[СТАТЬЯ]:
§ §

Начальство торопило с выпуском программы. На застольном периоде не задержались. Вышли на площадку.
— Тамарочка, — обратился ко мне Алексей Осипович (и от одного этого все таяло в груди), — она подбегает к мужу... увидела Хитрина, она переполнена собой, тут же вернулась к Шипучину...
Каждую мизансцену он отрабатывал множество раз, искал, подсказывал, придумывал и дополнял. Атмосфера репетиций раскрепощала. Едва Александр Осипович успевал выговорить, чего от меня ждет, как я отвечала переосмыслением реплики, движением. Откуда? Что? Почему? Вникать было некогда.
Ах, Татьяна Алексеевна Шипучина! Глупое и беззаботное создание! Как только она умудрилась сотворить с моей жизнью такое!
— ...Нет, нет, она ни на что не обращает внимания. Не останавливайтесь, — поправлял режиссер...
И я — выпархивала и выпаливала: «Кланяется тебе мама и Катя. Василий Андреевич велел тебя поцеловать... Тетя прислала тебе банку варенья... Зина просила тебя поцеловать... Ах, если б ты знал, что было! Что было! Мне даже страшно рассказать! Ах, что было! Но я по глазам вижу, что ты мне не рад...»
— Ну-ка, еще раз вот это место: «...я по глазам вижу, что ты мне не рад», — остановил меня режиссер.
Я повторила.
— Сохраните эту затухающую интонацию «...ты мне не рад», — попросил он. Глядел с любопытством. Был, казалось, удивлен. — Да вы, моя дорогая, не уступите и Андровской.
Но как же хорошо я понимала: вот стоит отойти Александру Осиповичу, и все во мне пожухнет, потускнеет. Понимала, хотя и не знала еще тогда о существовании такого человеческого свойства, как регенерирующий талант. Как великолепно владел этим даром человек, которого мне посчастливилось в своей жизни встретить.

§ §

[Данные о целях нажатия]:
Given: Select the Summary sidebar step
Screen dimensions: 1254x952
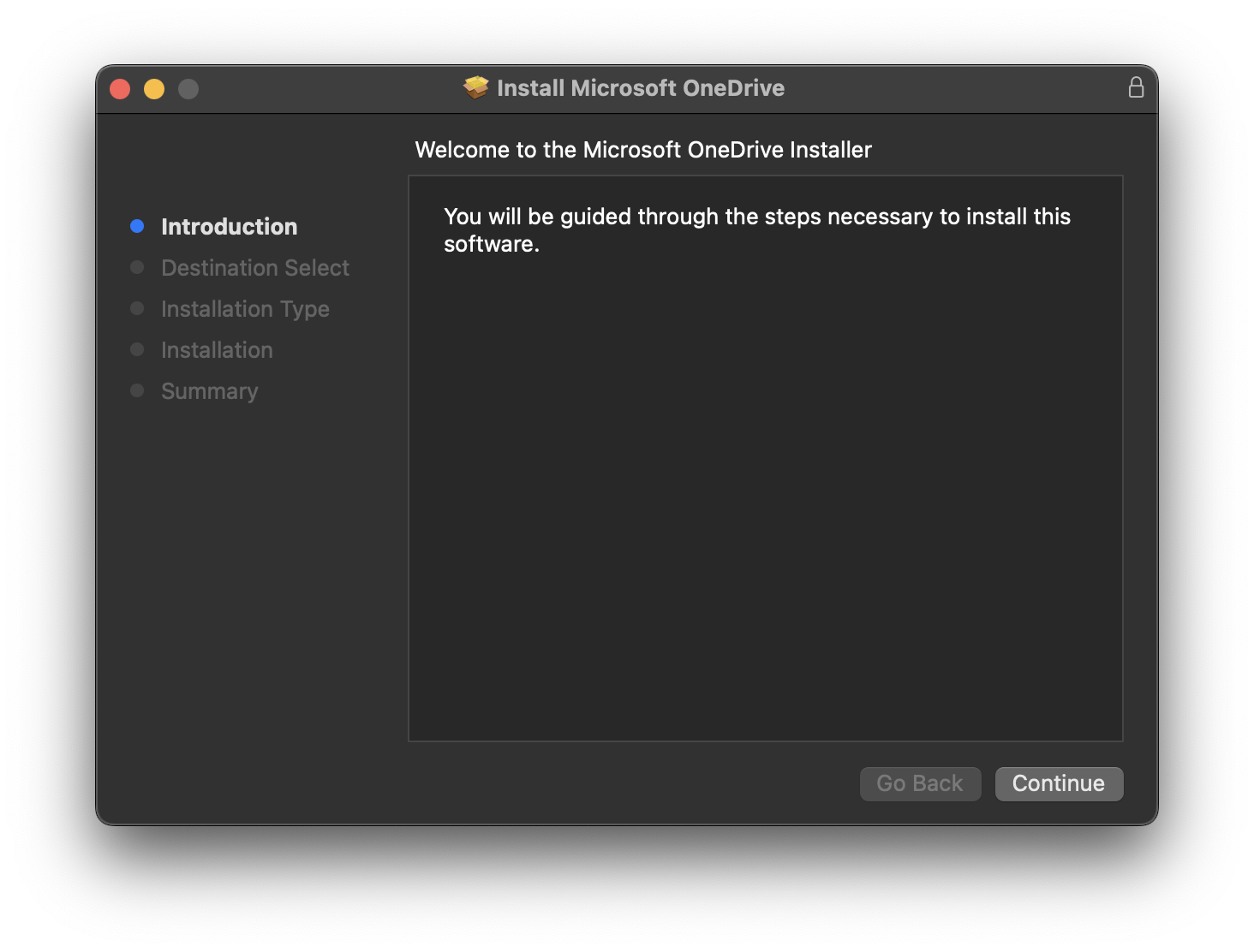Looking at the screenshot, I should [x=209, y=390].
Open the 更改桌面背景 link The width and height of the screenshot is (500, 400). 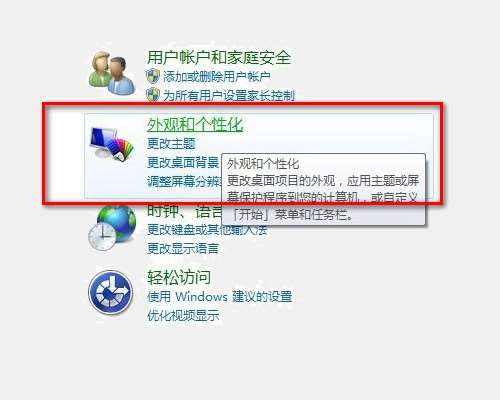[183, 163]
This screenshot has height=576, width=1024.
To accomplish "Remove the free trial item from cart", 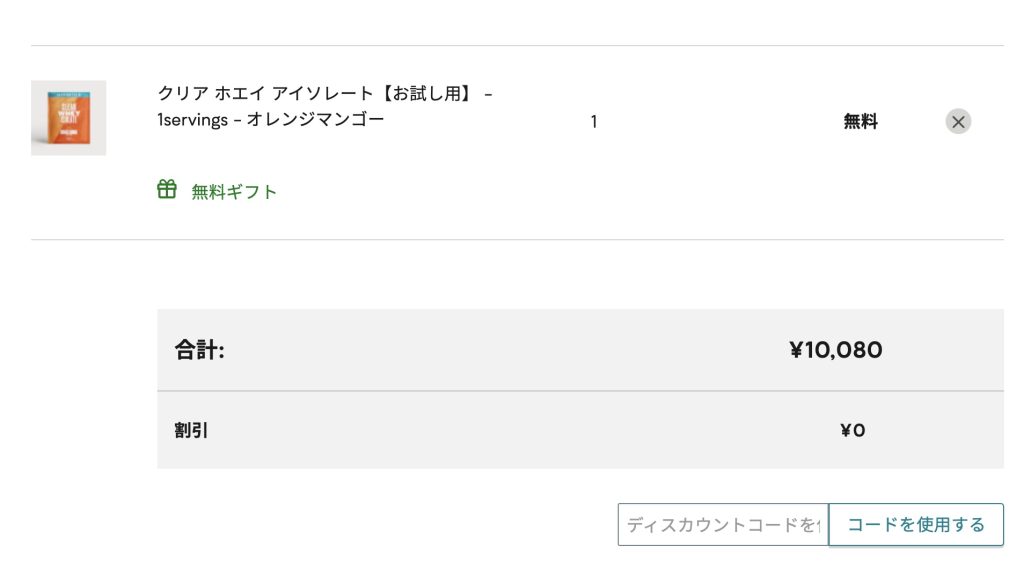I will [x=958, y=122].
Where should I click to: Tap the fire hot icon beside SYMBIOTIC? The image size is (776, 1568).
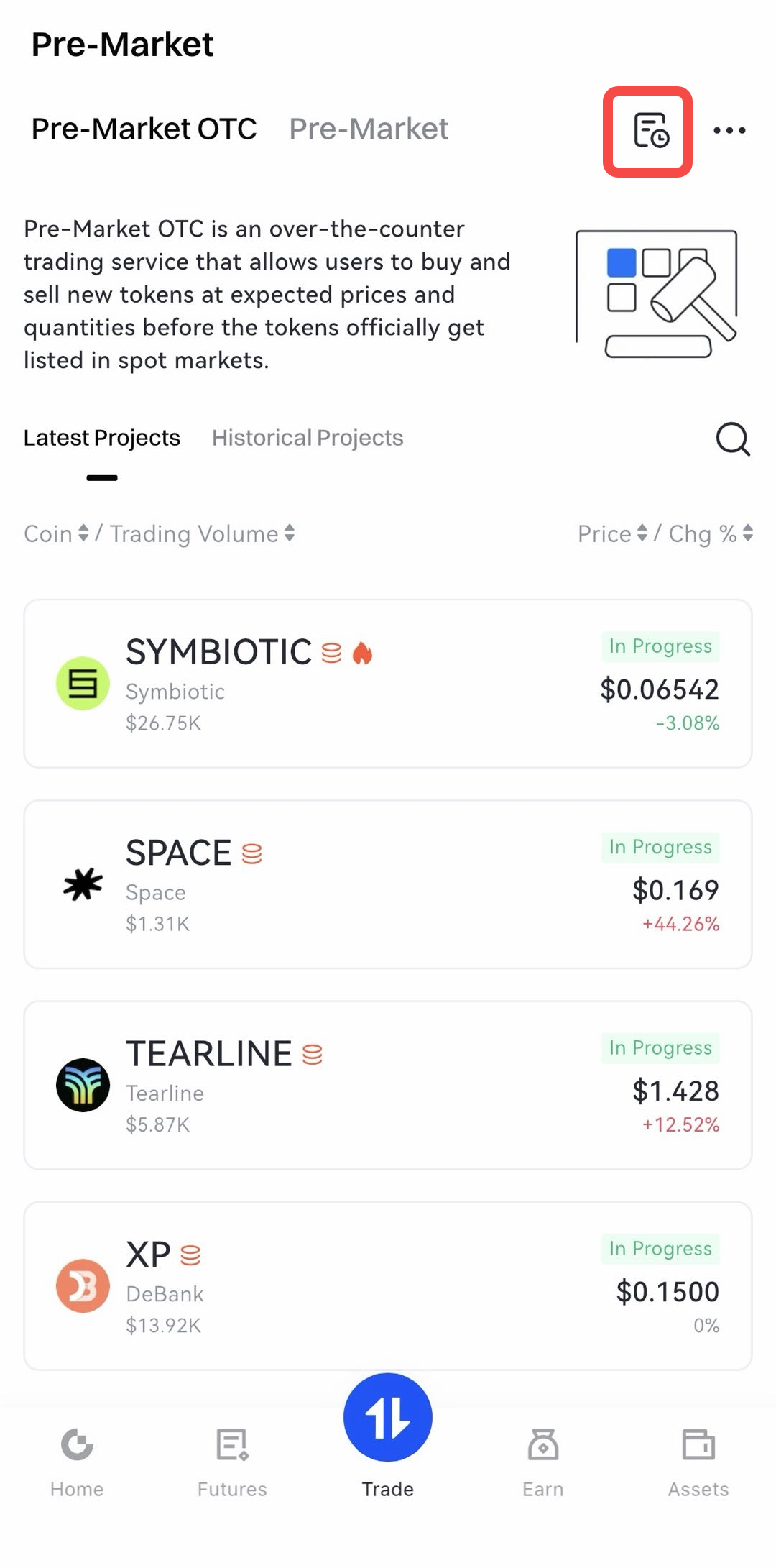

§ §

[ЗАДАНИЕ A]:
Переведите на английский язык предложение из статьи о репетициях: «Каждую мизансцену он отрабатывал множество раз, искал, подсказывал, придумывал и дополнял».
[ЗАДАНИЕ B]:
Пожалуйста, перепишите без изменений фрагмент статьи между словами «И я — выпархивала» и «уступите и Андровской.», включая их.

[ПИСЬМЕННОЕ РЕШЕНИЕ A]:
He worked through each mise-en-scène many times, searching, prompting, inventing and adding.

[ПИСЬМЕННОЕ РЕШЕНИЕ B]:
И я — выпархивала и выпаливала: «Кланяется тебе мама и Катя. Василий Андреевич велел тебя поцеловать... Тетя прислала тебе банку варенья... Зина просила тебя поцеловать... Ах, если б ты знал, что было! Что было! Мне даже страшно рассказать! Ах, что было! Но я по глазам вижу, что ты мне не рад...»
— Ну-ка, еще раз вот это место: «...я по глазам вижу, что ты мне не рад», — остановил меня режиссер.
Я повторила.
— Сохраните эту затухающую интонацию «...ты мне не рад», — попросил он. Глядел с любопытством. Был, казалось, удивлен. — Да вы, моя дорогая, не уступите и Андровской.